De este primer principio de su síntesis, deriva Santo Tomás este otro, que permite comprender la primera función de la gracia señalada en el mismo: «La gracia presupone la naturaleza, al modo como una perfección presupone lo que es perfectible» (STh I, 2, 2 ad 1). La gracia no sólo no es opuesta a la naturaleza humana con sus bienes propios y sus imperfecciones, sino que las exige como sujeto al que perfeccionar. Al sanar y elevar la naturaleza, la gracia no la destruye, antes bien la supone y la perfecciona.
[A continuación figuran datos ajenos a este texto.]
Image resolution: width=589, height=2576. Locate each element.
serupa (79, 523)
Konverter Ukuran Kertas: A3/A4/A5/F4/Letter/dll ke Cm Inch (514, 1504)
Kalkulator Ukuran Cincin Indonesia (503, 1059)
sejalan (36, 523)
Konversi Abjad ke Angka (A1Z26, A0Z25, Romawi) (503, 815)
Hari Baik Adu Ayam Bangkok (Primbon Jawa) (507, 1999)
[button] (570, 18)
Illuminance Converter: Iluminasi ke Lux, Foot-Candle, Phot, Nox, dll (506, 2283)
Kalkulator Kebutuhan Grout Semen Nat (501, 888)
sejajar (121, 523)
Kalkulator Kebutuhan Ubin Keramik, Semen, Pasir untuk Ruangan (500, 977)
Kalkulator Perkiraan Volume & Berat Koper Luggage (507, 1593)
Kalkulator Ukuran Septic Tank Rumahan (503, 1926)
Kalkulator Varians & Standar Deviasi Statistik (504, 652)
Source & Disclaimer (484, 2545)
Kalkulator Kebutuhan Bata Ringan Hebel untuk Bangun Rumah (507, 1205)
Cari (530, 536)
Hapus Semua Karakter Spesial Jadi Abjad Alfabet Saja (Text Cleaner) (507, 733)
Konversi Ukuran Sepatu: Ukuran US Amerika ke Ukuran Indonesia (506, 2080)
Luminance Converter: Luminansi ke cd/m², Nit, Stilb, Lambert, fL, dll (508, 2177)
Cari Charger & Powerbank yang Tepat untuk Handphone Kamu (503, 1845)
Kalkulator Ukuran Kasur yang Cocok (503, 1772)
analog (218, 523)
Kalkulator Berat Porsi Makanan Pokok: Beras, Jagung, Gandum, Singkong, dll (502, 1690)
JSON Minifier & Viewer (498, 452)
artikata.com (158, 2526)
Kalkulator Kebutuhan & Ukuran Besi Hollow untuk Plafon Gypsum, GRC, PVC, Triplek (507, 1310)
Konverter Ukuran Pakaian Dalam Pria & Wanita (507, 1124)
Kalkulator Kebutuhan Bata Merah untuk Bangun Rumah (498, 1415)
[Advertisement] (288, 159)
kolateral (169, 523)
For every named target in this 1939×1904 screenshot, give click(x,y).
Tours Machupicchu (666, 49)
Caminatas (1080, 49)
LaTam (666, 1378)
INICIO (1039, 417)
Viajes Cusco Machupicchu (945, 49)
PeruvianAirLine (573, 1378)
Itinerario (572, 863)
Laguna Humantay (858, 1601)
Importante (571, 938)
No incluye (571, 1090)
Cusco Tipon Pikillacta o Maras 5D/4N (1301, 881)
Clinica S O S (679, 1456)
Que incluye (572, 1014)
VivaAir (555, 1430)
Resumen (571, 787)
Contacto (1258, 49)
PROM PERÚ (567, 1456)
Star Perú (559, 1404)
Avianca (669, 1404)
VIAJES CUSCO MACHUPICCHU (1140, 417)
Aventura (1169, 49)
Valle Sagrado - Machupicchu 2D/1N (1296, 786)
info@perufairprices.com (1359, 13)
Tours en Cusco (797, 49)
La gracia únicamente no se une con lo antinatural. Puede decirse que todo lo antinatural es anticristiano. Todo puede ser salvado por la gracia, e incluso ser apto para constituirse en instrumento de la salvación. No, en cambio, el mal en sí mismo, porque no es un valor humano, que asuma la gracia, sino una herida del pecado, que ésta tiene que sanar.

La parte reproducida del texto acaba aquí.